Some of it has become fetishism — “This is beyond my reach, skills or time.” We hope to question that and realize that we have everything that we need to cook.
Yes, you have to make time, but not as much as you think. It’s not any more than if you go to the restaurant. You can make real food in 20, 30 minutes, but we’ve convinced ourselves that it is a rocket science. It’s a shame. It’s the media, and the food industry, they’ve fed our panic around time.
CNN: The industrialized, fast-food system we live in isn’t going away. Is there a way to operate in that system but still make healthier, better food?
Pollan: There are some new concepts that I hope will bear fruit. But I think it boils down to that they don’t have to cook badly. But I think if they are making food to last a shelf life of six months, then it’s not going to be good. But you see there are ways to do fast food concepts where they’re not just microwaving and reheating. And that’s all helpful for dealing with the time-strapped. But even then, you still miss certain things, you miss the satisfaction that comes with cooking, that sense of accomplishment.
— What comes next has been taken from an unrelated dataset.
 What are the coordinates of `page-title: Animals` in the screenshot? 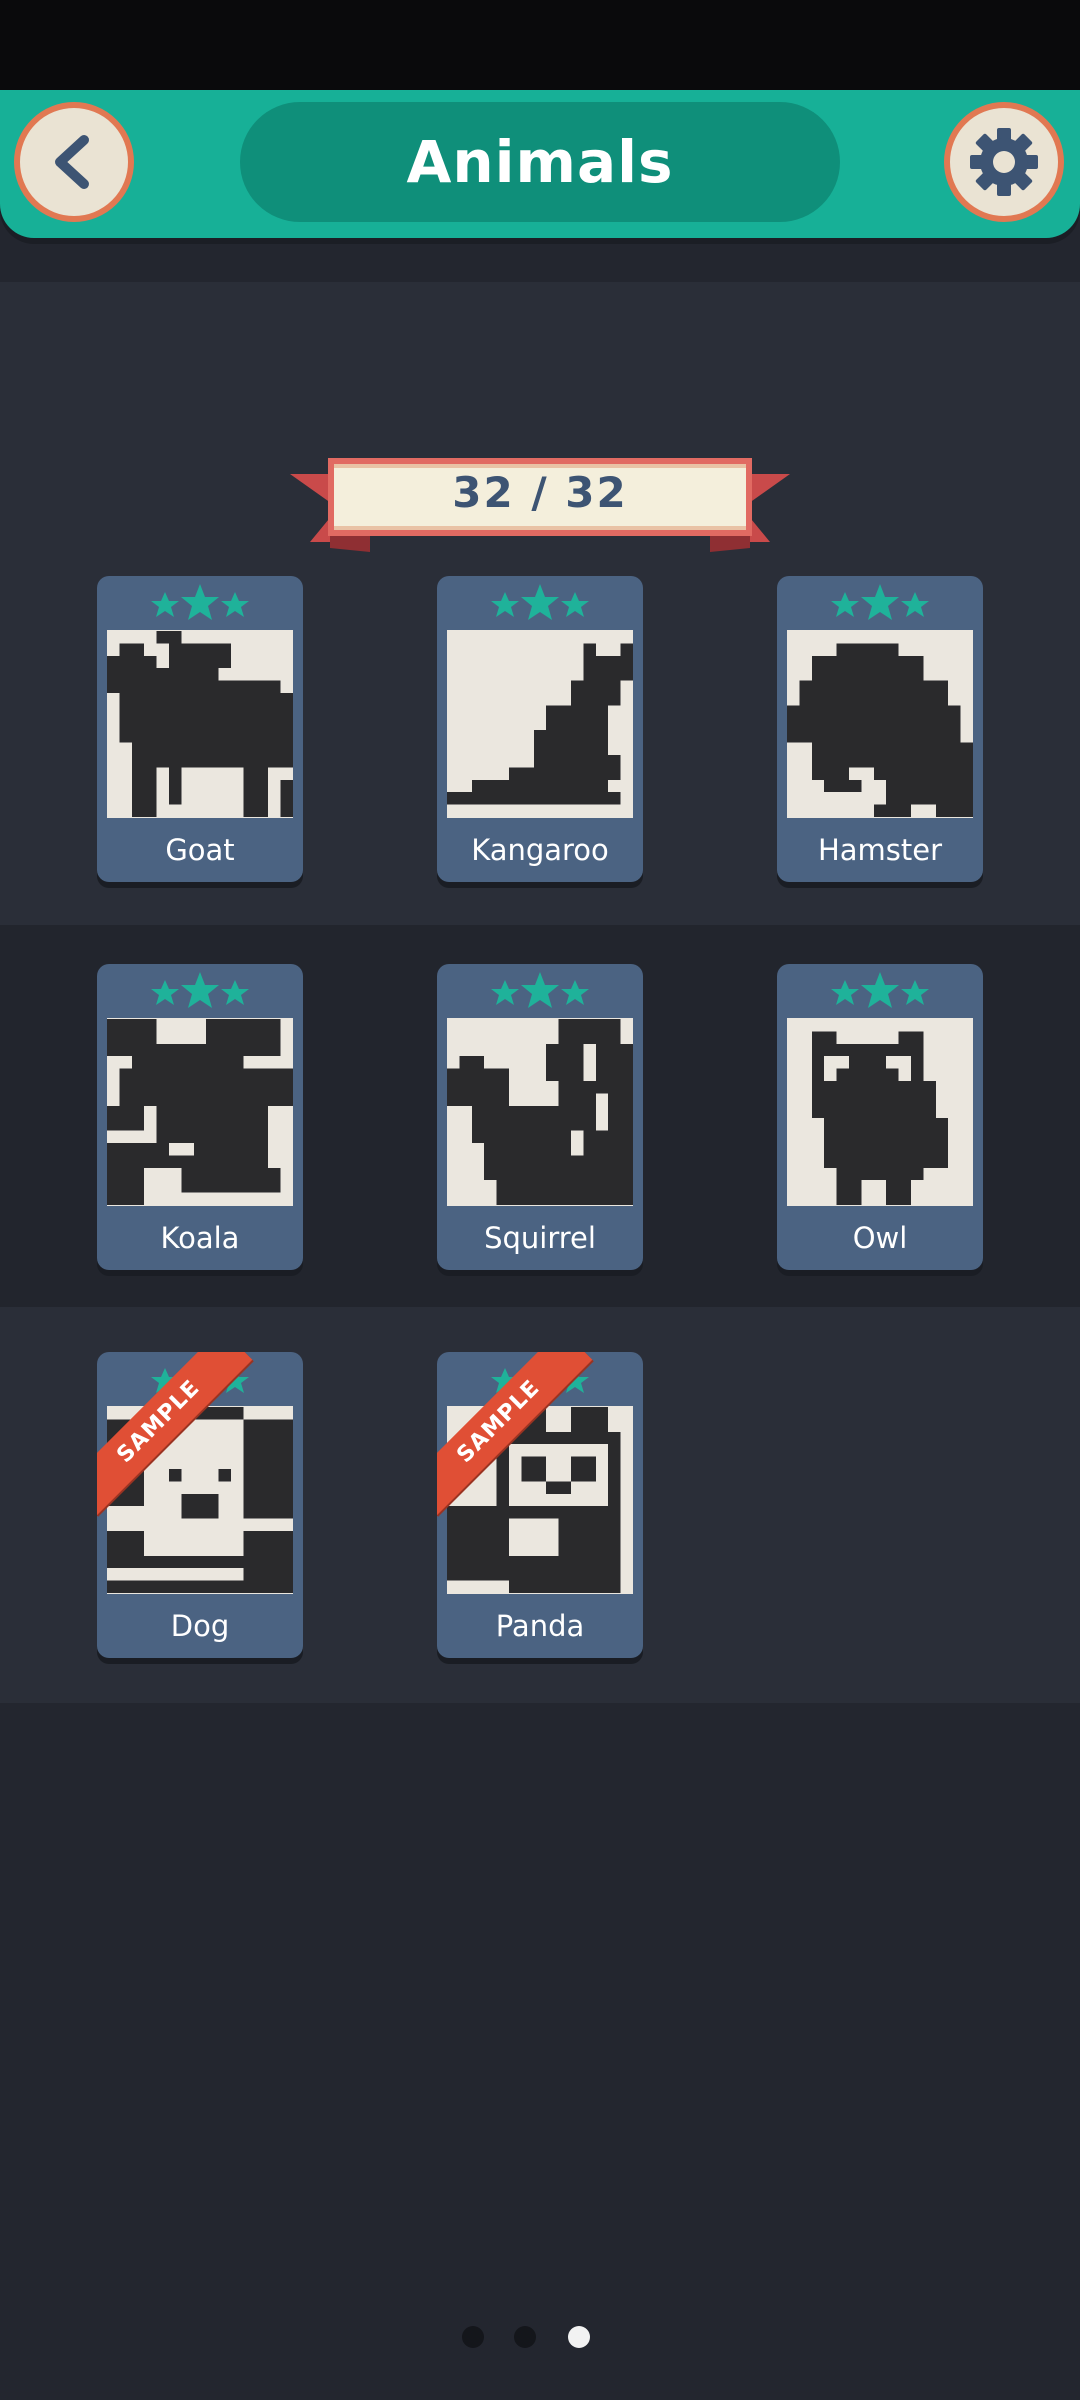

It feels really good to put a meal on your table. Amazing things follow. But when we stop cooking, that falls apart. People tend to eat more separately. There’s a social dimension that goes beyond the nutritional dimension. There’s everything you learn when you engage in nature.
When you cook, you get to shop. You get to vote if you want the pastured raised pork or the organic grain. You can get to help produce your agricultural system, and you give that up when you outsource your cooking. You become dependent on what’s offered — and that’s a shame.
There’s a lot of good reasons to cook. We want to shift the balance a bit by inspiring. Cooking is really fun and interesting and all that flows from it is at the core of who we are.
CNN: You have 15 minutes to get a meal on the table. What do you make?
Pollan: I always have boxed, dried, whole grain pasta. I always have frozen spinach in the freezer. And I always have Parmesan cheese. What I will do is boil some water and then microwave the spinach partially. Once the water is boiling I add the pasta. While the pasta is cooking, I sautee the spinach with some garlic and add some red pepper flakes. Put the greens over the pasta, and add some Parmesan, and that’s a pretty great meal, and you can do that in 20 minutes or less.
If you want you can add some canned salmon on top — it’s still quasi-industrial, but it’s far better than a frozen lasagna, and half the amount of sodium.